Así es como se ha arribado al Chile de nuestros días. Un Chile respecto del cual Jocelyn-Holt comparte juicio y descripción con Moulian aunque, a pesar de todo, hay diferencias. Allí donde Moulian –un intelectual orgánico a fin de cuentas– ve el síntoma de la enajenación y del desclasamiento, JocelynHolt ve principalmente mal gusto y chabacanería: «Históricamente nunca hemos sido más monotemáticos y lateros» (pág. 189). Y donde aquél sólo ve los feos cachos y la peluda cola de la traición, Jocelyn-Holt ve también algo que quizá le moleste más, la ordinariez: «El signo de nuestro tiempo ha sido, quizá, la traición, la ordinaria». Algo repugnante pero para lo que hay antídotos. El que recomienda Jocelyn-Holt es justamente la perplejidad: o sea reconocer nuestras vacilaciones. Profundizar nuestro escepticismo. Y en todo caso «esquivar los extremos, no caer en las dos trampas que se nos ofrecen: en la medida de lo posible o en la medida de la oportunidad».

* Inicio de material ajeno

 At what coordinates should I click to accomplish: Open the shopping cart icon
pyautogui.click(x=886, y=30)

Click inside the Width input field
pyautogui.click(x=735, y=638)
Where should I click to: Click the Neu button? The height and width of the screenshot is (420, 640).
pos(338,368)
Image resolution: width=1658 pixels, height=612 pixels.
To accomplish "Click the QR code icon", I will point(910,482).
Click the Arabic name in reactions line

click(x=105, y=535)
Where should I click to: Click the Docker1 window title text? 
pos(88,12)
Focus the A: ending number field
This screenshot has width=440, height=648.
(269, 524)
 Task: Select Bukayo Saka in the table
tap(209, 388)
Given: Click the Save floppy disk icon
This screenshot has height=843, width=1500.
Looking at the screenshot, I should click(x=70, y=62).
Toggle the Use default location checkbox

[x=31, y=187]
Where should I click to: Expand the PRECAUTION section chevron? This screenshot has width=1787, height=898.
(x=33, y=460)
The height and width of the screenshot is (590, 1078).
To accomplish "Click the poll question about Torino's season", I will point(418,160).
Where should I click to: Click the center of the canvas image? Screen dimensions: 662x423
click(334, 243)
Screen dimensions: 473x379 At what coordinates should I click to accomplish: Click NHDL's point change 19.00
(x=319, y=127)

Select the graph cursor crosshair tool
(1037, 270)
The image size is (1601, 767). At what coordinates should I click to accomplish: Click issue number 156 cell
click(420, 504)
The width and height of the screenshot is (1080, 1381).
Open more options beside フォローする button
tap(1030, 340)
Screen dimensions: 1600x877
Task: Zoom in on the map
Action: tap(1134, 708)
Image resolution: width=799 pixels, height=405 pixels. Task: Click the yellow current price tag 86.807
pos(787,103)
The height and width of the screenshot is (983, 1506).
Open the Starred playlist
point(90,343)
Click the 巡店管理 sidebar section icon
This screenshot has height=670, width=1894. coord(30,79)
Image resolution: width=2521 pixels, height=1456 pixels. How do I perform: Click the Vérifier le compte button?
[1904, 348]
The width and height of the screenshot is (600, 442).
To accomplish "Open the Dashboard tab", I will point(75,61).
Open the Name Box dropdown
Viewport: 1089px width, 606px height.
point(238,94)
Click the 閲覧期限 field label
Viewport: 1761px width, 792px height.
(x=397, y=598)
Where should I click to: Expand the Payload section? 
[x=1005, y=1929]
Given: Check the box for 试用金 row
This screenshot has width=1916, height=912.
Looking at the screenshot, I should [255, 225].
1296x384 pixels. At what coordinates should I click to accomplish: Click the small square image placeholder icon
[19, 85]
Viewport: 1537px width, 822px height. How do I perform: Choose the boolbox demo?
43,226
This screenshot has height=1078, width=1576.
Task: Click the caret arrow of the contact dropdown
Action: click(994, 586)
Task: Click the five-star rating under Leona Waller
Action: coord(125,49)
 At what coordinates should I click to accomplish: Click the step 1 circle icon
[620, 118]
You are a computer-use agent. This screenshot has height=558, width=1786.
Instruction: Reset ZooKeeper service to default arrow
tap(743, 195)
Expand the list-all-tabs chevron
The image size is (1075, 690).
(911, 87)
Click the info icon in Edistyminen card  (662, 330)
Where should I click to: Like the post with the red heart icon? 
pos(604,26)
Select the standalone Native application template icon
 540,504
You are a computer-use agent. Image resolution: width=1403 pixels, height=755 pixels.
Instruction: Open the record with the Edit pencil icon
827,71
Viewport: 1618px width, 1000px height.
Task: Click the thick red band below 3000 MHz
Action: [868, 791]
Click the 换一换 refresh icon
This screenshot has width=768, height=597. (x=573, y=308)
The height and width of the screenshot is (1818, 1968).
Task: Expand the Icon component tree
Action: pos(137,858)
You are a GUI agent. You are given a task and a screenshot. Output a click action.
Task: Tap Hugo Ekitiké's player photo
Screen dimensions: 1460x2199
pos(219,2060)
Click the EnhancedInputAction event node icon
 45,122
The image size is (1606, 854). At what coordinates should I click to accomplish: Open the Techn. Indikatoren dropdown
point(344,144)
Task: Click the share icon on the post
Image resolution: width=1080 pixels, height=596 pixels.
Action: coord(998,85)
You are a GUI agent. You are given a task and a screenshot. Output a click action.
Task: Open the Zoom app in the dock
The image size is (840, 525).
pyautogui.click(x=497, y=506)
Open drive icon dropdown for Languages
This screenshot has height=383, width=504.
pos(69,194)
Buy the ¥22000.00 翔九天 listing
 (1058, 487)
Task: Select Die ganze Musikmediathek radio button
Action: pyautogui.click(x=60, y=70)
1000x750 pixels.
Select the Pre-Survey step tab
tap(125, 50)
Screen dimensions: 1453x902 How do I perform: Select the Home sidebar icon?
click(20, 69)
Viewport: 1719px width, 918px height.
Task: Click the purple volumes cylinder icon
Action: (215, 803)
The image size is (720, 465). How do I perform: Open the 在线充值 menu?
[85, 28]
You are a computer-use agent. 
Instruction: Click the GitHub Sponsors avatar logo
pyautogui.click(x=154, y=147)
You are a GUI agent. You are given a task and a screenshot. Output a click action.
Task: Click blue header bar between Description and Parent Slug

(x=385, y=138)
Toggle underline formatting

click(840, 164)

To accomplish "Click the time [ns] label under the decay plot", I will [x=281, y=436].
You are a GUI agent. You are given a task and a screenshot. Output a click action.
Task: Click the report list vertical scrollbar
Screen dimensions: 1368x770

Un Jocelyn-Holt que no oculta su admiración por el antiguo régimen y que reconoce escribir desde: «Un mundo tradicional que no es el ogro que se nos quiere hacer creer… Una derecha que ya no existe pero que tenía ciertos rasgos cruciales. Era realista, pragmática, escéptica, apreciaba el gradualismo, no era reaccionaria. Tenía un fuertísimo sentido del poder, pero también de sus límites… Escribo desde esa derecha» (pág. 317). Un Jocelyn-Holt que escribe desde esa derecha imaginaria o imaginada por él, quizá idealizada por él, nos hace finalmente una invitación que ni las críticas a la levedad de su análisis pueden llevarnos a rechazar ni la admiración por la brillantez de su estilo puede llevar a opacar: «Seamos […] lo que históricamente nos corresponde. Volvamos a ser auténticamente optimistas. Seamos realistas, soñemos lo imposible, seamos moderados».